I have a simple python list of string as follows (myTexts). I want apply nested looping on the array and return only those pairs of strings that matches a particular threshold value. Following is the example of my existing python code:
myTexts = ['abc', 'cde', 'ccc', 'efg', 'eee', 'kkk']
someThrehold = 0.5
resultantPairs = []
def LCS(string1, string2):
#returns a numeric similarity value,x (within range [0,1]) based on
#passed strings: string1, string2
return x
for i in range(len(myTexts)):
for j in range(len(myTexts)):
similarityValue = LCS(myTexts[i], myTexts[j])

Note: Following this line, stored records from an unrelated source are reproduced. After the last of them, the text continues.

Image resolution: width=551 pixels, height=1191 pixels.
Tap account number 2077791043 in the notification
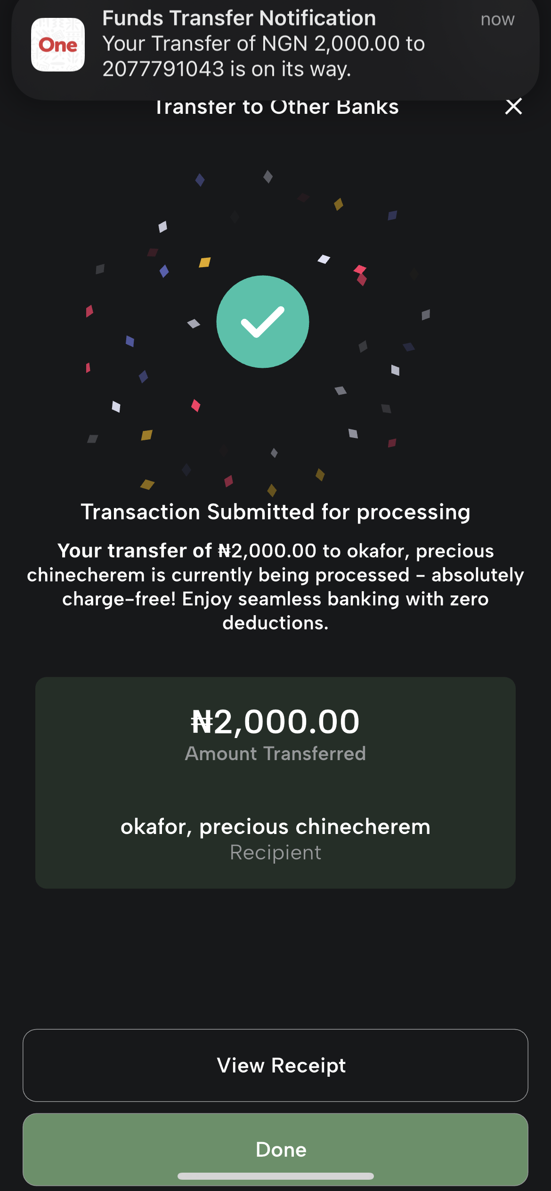click(163, 69)
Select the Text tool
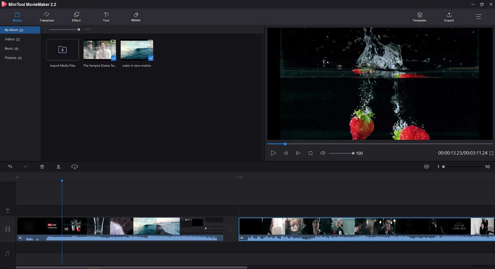This screenshot has width=495, height=269. pos(106,17)
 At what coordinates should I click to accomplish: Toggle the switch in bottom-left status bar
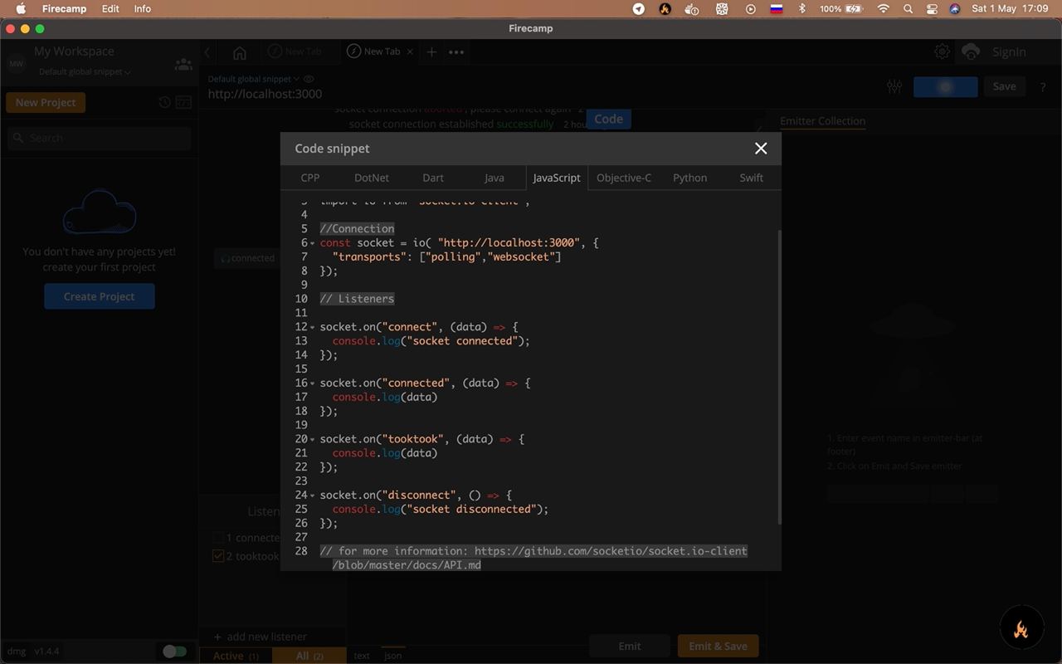coord(174,652)
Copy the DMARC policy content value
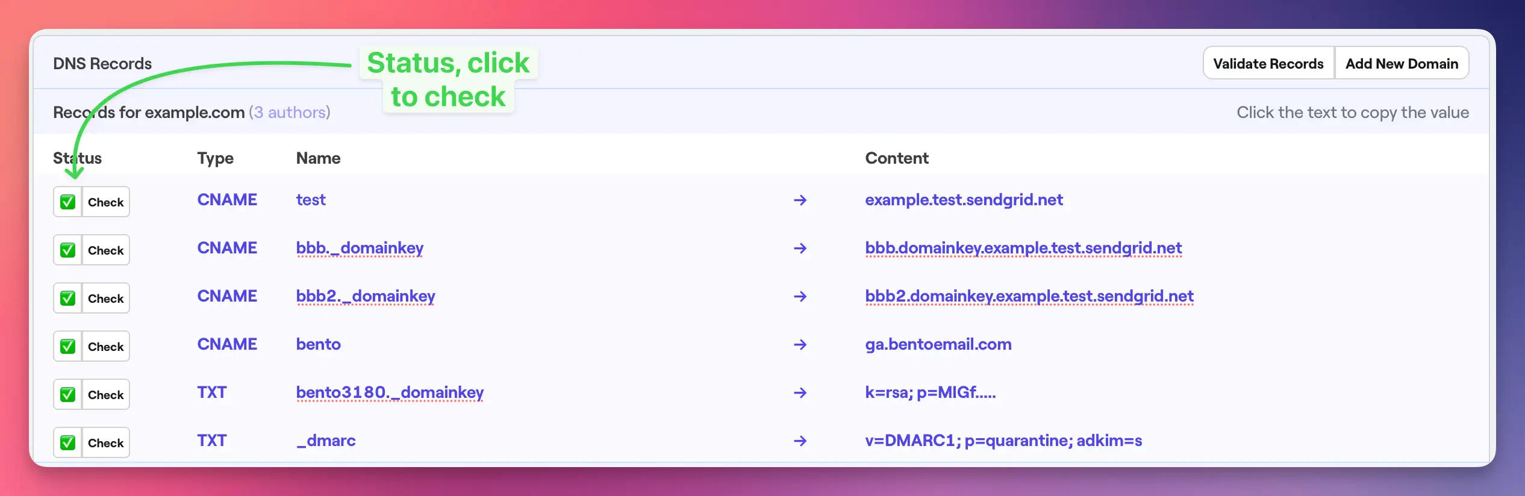1525x496 pixels. pos(1003,441)
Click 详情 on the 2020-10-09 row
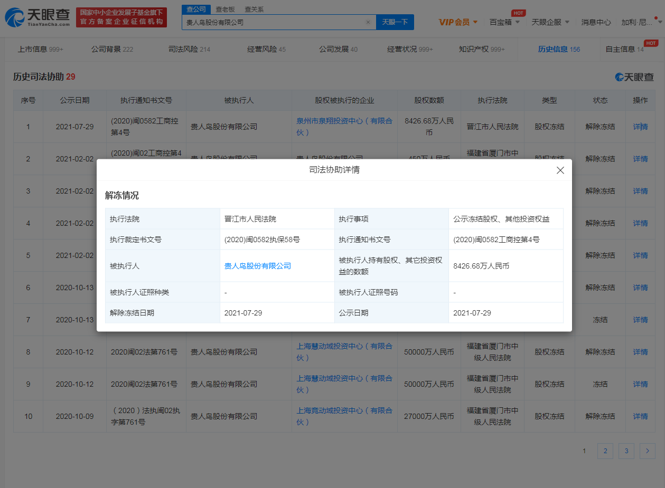The height and width of the screenshot is (488, 665). [640, 416]
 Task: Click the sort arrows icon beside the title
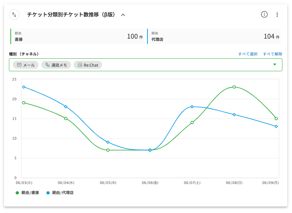tap(14, 15)
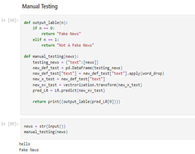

if similarityValue >= someThreshold:
resultantPairs.append((myTexts[i], myTexts[j], similarityValue))
else: #keeping a flag (-1)
resultantPairs.append((myTexts[i], myTexts[j], -1))
So, I need to apply a nested loop of O(n^2) complexity on the same array (myTexts). However, I cannot find any efficient way for implementing the same code in pyspark rdd or dataframe as they do not support direct looping unlike sequential approach (as above codes).
Searching on the web I found one possible way for nested looping on rdd by applying cartesian product. However, I found the cartesian operation on rdd or dataframe very slow. Following is my current pyspark code using the cartesian product on rdd:
myTexts = sc.parallelize(['abc', 'cde', 'ccc', 'efg', 'eee', 'kkk'])
#following operation is very computation expensive
cartesianTexts = myTexts.cartesian(myTexts)
def myFunction(x):
similarityValue = LCS(x[0], x[1])
if similarityValue>= someThrehold:
return (x[0], x[1], similarityValue)
else: #keeping a flag (-1)
return (x[0], x[1], -1)
resultantPairs = cartesianTexts.map(myFunction)
The above implementation takes too much time even for relatively smaller dataset. It would be really great if you please suggest some ways to speed up the pyspark code.